OLIMPIADAS

Samia Yusuf Omar tenía un sueño, corría por un sueño desde Somalia a Pekín.

Pero Samia no tenía constructores de sueños, bastante era que hubiera alguna cosa para la supervivencia.

Corrió con dignidad en Pekín, y llegó última… pero aquello no fue una derrota porque con 17 años nunca se pierde.

Y no perdió las ganas de seguir, de luchar por aquello que hacía con tanta dignidad.

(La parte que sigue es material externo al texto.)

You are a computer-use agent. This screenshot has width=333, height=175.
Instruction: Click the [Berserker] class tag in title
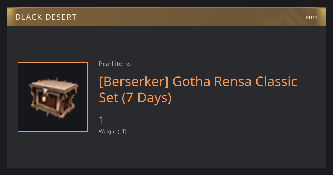point(133,82)
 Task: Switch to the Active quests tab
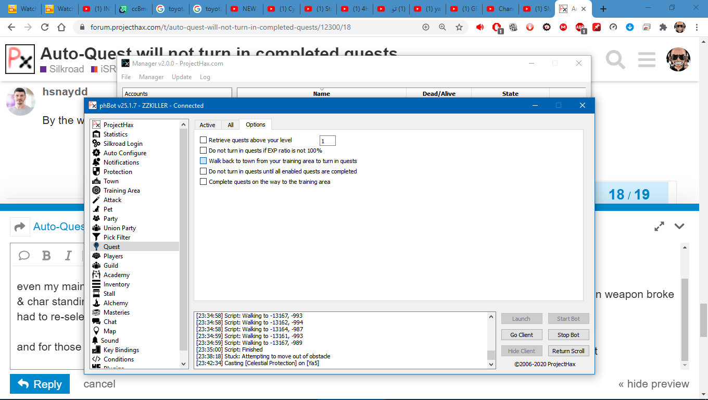207,125
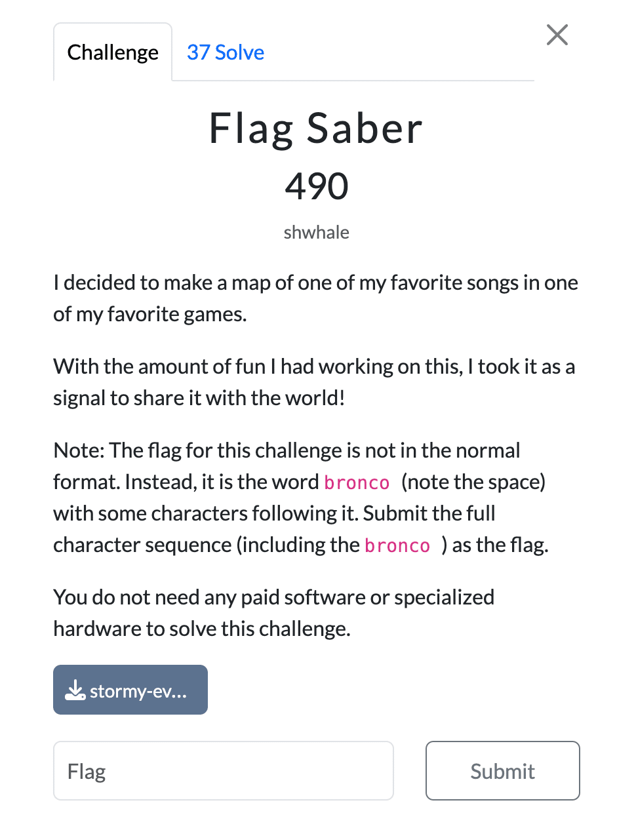
Task: Focus the Flag input field
Action: 224,771
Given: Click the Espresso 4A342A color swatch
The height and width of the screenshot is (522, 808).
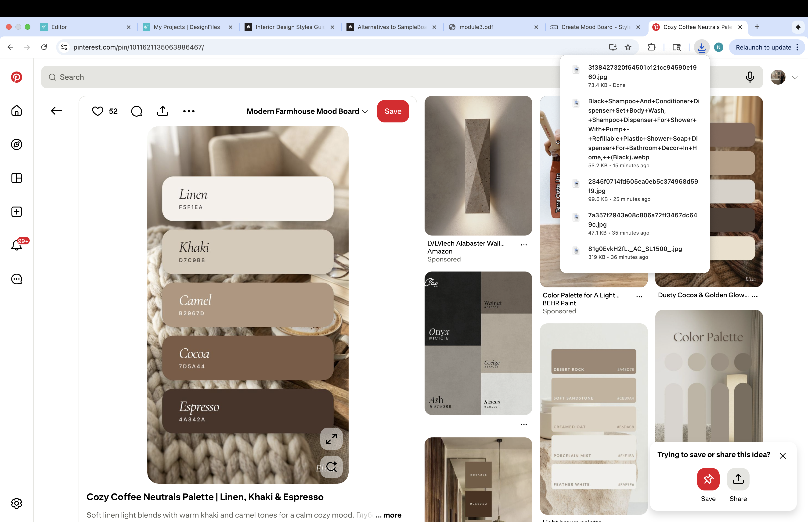Looking at the screenshot, I should (248, 411).
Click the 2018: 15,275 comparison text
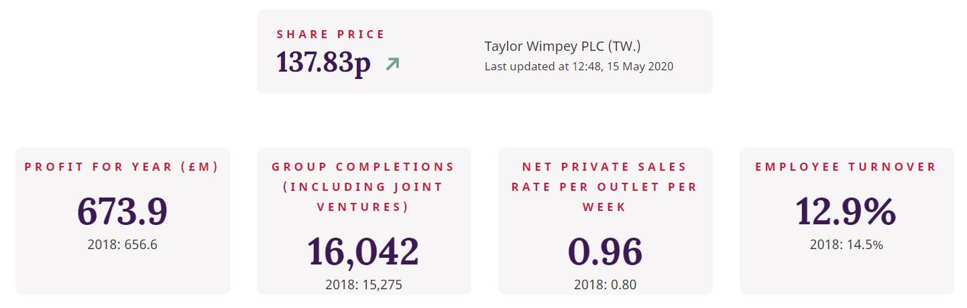The height and width of the screenshot is (308, 967). (x=363, y=285)
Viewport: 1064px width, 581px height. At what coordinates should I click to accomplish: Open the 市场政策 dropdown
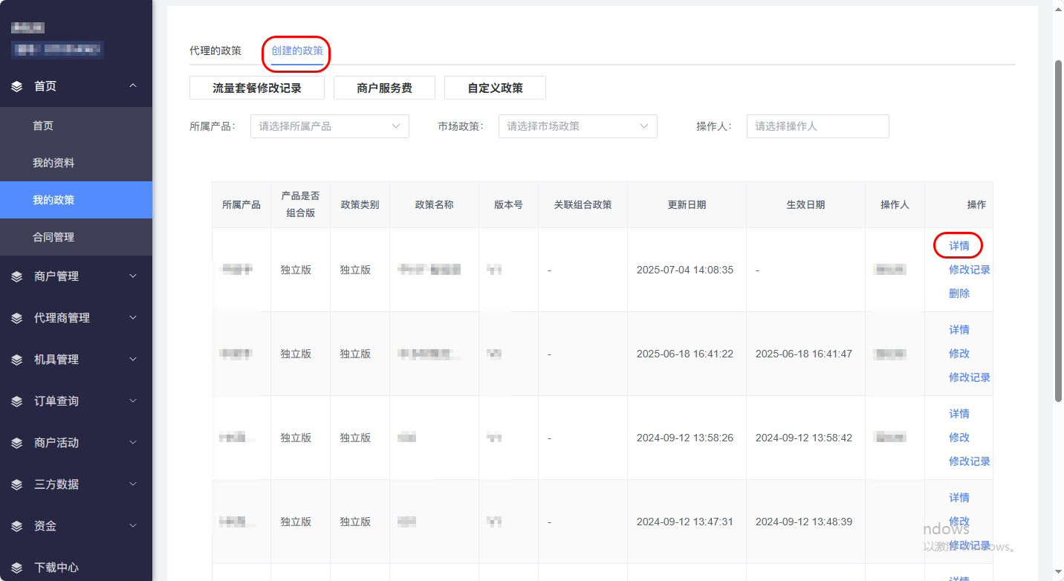(x=577, y=126)
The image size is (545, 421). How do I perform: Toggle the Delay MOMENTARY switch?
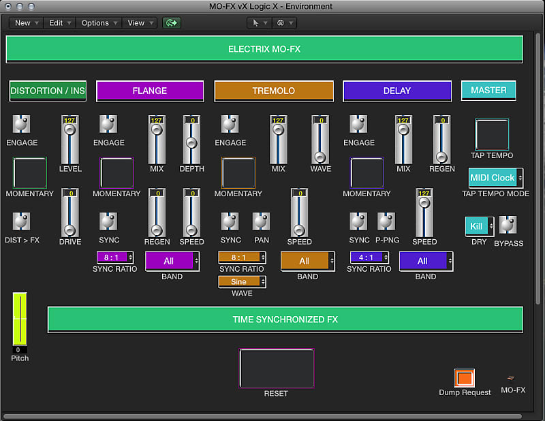pos(367,174)
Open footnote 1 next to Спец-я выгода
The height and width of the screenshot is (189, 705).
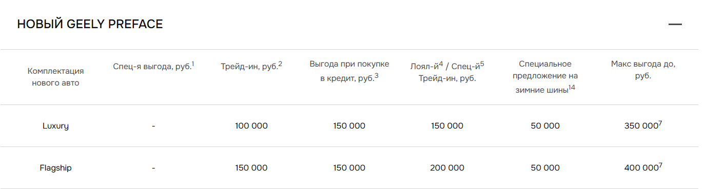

En aquel Pekín olímpico, Samia portó la bandera de Somalia y, ahora, ella es la bandera, la bandera de la desesperación  y la bandera de la realidad.

Las televisiones del mundo entero pusieron sus ojos en Londres, siguieron distraídos el deporte olímpico , mientras el mundo seguía adelante con dificultades.

Samia se ha dejado la vida en una patera, corriendo, huyendo de su país tratando de cazar su sueño en el viejo continente; un viejo que solo mira la costa y divisa en la orilla una derrota, su propia derrota hecha frase: ¡Otra patera!

Ojalá Samia deje de ser bandera de la derrota para ser podio, y el viejo continente se limpie las legañas y deje de conformarse con la muerte y las llegadas fracasadas.

Triste carrera para quien merecía la victoria de un futuro.